Employers look for nurses who can deliver higher quality care across a variety of acute-care, primary-care and community health settings, and to provide additional needed services including case management, health promotion and disease prevention. Nurses gain this type of knowledge by pursuing advanced degrees.
But once you decide to pursue a masters program, you must then decide whether you will go the RN to BSN route or the RN to MSN route.
Going Beyond the RN
The American Association of Colleges of Nursing (AACN), American Organization of Nurse Executives (AONE), American Nurses Association (ANA) and other leading nursing organizations all recognize the BSN degree as a minimal educational requirement for professional nurse practice–especially for nurses who wish to move up in their careers and provider high-level care. Over RN, the BSN is the preferred degree.
RN to BSN Overview
Today’s RNs are seeking BSNs in increasing numbers, BSN curriculum prepares nurses for broader roles. An RN to BSN program acts as a bridge for diploma and ADN-prepared nurses wishing to enhance clinical reasoning and analytical skills to help advance their careers.
Building upon initial nursing preparation, RN to BSN programs enhance professional development, prepare you for a broader scope of practice and provide more in-depth understanding of cultural, political, economic and social issues affecting patients and influencing care delivery.
RN to BSN programs typically take 1 to 2 years to complete, depending on factors such as school requirements and previous academic experience. Of the 633 RN to BSN programs currently available, 400 are offered at least partially online.
RN to MSN Overview
In comparison to BSN programs, RN to MSN programs typically take about 3 years to complete. Like BSN programs, MSN programs are often offered online or in blended format–combination of classroom and online.
RN to MSN programs begin by covering baccalaureate-level content that isn’t typically covered in diploma and ADN programs. So you will start out learning this upper-level content before moving on to graduate study.
Benefits of RN to MSN
Both RN to BSN and RN to MSN programs help to further your knowledge and provide you with a solid foundation to catapult your nursing career to new heights. But how do you know which degree is right for you?
The RN to MSN is the more comprehensive choice that will most likely open up more doors for you. Though the program typically takes a year longer to complete, you will gain advanced knowledge beyond what you get from a BSN program.
- Skills learned – MSN programs are research based, with the goal of promoting techniques to improve health care, and they teach concepts of nursing science and their applications as well as health care management. The programs give students the chance to develop knowledge, leadership skills and interpersonal skills to help them improve health care the health care system.
- Variety of specialized courses – Graduate nursing programs teach everything from statistics, research management and health policy to nutrition, family planning and mental health. As you get further into the MSN program, you will be given the chance to concentrate your study in a specific clinical area.
- Working while you learn – Many RN to MSN programs are offered partially or completely online to encourage you to continue gaining work experience while you study. This also gives you the chance to start practicing what you learn right away.

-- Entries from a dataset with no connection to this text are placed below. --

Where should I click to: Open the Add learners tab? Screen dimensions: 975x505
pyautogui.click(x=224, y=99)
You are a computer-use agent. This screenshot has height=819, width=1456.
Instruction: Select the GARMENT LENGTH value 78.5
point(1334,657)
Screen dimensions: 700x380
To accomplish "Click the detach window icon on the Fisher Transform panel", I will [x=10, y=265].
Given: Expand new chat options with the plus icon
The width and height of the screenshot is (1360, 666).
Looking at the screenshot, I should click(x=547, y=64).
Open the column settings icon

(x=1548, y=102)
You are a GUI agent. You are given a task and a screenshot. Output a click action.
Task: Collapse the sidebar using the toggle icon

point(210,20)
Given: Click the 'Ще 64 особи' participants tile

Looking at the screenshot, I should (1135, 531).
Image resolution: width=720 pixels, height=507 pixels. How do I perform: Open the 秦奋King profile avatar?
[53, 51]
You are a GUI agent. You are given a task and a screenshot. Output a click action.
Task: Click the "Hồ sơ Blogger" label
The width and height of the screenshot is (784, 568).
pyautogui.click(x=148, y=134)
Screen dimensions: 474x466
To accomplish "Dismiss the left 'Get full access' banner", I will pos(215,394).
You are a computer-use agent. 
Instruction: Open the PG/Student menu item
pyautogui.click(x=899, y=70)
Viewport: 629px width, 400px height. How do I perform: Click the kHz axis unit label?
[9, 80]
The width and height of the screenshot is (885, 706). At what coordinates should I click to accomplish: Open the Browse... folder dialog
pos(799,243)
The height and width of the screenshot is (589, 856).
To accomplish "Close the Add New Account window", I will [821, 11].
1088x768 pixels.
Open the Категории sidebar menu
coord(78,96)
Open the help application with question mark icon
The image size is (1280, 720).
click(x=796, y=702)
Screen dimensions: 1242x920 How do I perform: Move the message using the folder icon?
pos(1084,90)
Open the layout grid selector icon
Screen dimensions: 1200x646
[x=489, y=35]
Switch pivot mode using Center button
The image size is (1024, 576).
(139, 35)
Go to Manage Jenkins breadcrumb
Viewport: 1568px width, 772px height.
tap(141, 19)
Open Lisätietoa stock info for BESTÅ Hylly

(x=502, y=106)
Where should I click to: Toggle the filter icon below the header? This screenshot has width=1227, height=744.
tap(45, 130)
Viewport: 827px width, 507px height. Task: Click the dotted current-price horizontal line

- Clinical specialties – Depending on which career track you’re pursuing, there are a number of areas of focus surrounding clinical nurse specialists. During your MSN program studies, you can pursue everything from acute care, child care, adult care and geriatric care, to occupational health, community health, emergency care and primary care.
- Preparing you for certification – MSN programs offer an increased amount of clinical practice to better prepare you for the job market and certification. With certification, you can become a nurse practitioner, certified nurse midwife, certified clinical nurse specialist or certified nurse anesthetist.
- Varied career options – Beyond clinical specialty jobs, MSN degrees also prepare you for careers in nursing administration and nursing education. Upon graduating from an MSN program, you can expect to oversee auxiliary-care providers such as nurse aides or other unlicensed employees. You might also work in a team structure and be expected to manage, motivate or steer a particular group.
The RN to MSN program is a bridge program designed to provide sophisticated concepts in an accelerated curriculum. Though it takes a little bit longer to complete than an RN to BSN program, you will graduate with a more well-rounded perspective and knowledge base that will increase your opportunities as a professional nurse.
Whether you choose to enroll in an RN to BSN or RN to MSN program, you should do what best suits you. Because the MSN program covers an intense introduction of baccalaureate coursework, similar to what is taught in BSN programs, but also prepares you for certification exams and specialty focuses, you will find that a wider range of career opportunities as an MSN degree holder than you would a BSN degree holder.